Ginisang Munggo is such a staple in our household because it’s just one of my favorite ulam EVER! Some sautés this with pork belly, some with dried micro shrimps (hibe), and some with shrimp. I prefer to flavor it with flaked smoked fish (tinapa) and nothing else. Then I add tons of Ampalaya leaves. There are times when I top it with chicharon or pork rinds and there are times when I top it with fried chinese sausage.
I love my Ginisang Monggo with a little bit more soup than usual because of the amount of Ampalaya leaves I put in it. And the way I eat it — usually soup style lang without any rice. We usually have it for lunch, then I also eat it for merienda… and dinner. Yes, Ginisang Monggo addict lang.
Anyway, after today, pahinga muna sa Ginisang Monggo ng mga three months because I am planning on going on an LCIF Diet or Low Carb with Intermittent Fasting Diet. Try lang, sana kayanin ko diba? LOL!

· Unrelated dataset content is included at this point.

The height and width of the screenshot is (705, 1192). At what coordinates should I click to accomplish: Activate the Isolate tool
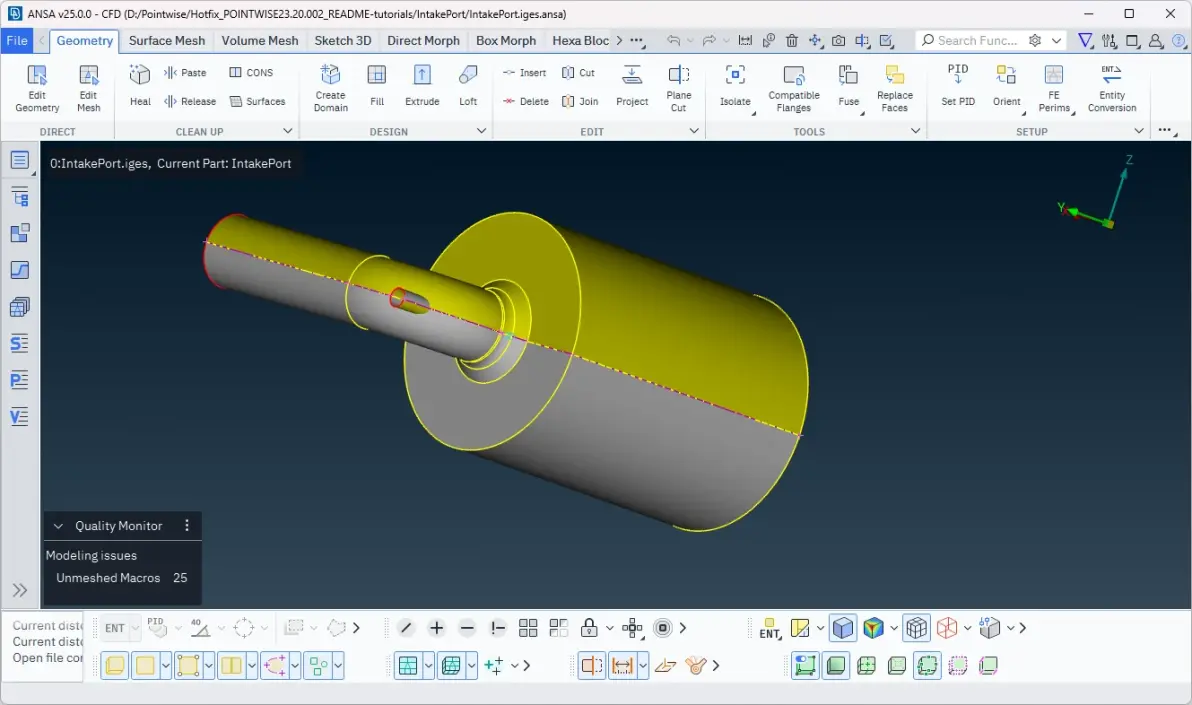click(735, 85)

- 2 cups green mung beans (monggo);
- boiled in 6 cups water
- 1 cup flaked smoked fish (tinapa)
- 1 pork cube ( I used Knorr pork cube)
- 2 cloves garlic, minced
- 1 onion, chopped
- 1 tomato, chopped
- 2 tbsp canola oil
- 2 cups bitter melon leaves (or more, if you're like me)
- 1 tbsp fish sauce or
- Salt to taste
- pork chicharon for garnish
- In a pot, sauté garlic, onion and tomato in oil until onion becomes translucent.
- Add tinapa flakes sauté for a minute.
- Pour in boiled monggo including soup. Add in pork cube.
- Stir and bring to a boil. Reduce heat to low and simmer for 10 minutes.
- Add more water if it becomes too thick.
- Season with fish sauce or salt.
- Add bitter melon leaves and simmer for another 10 seconds more minutes.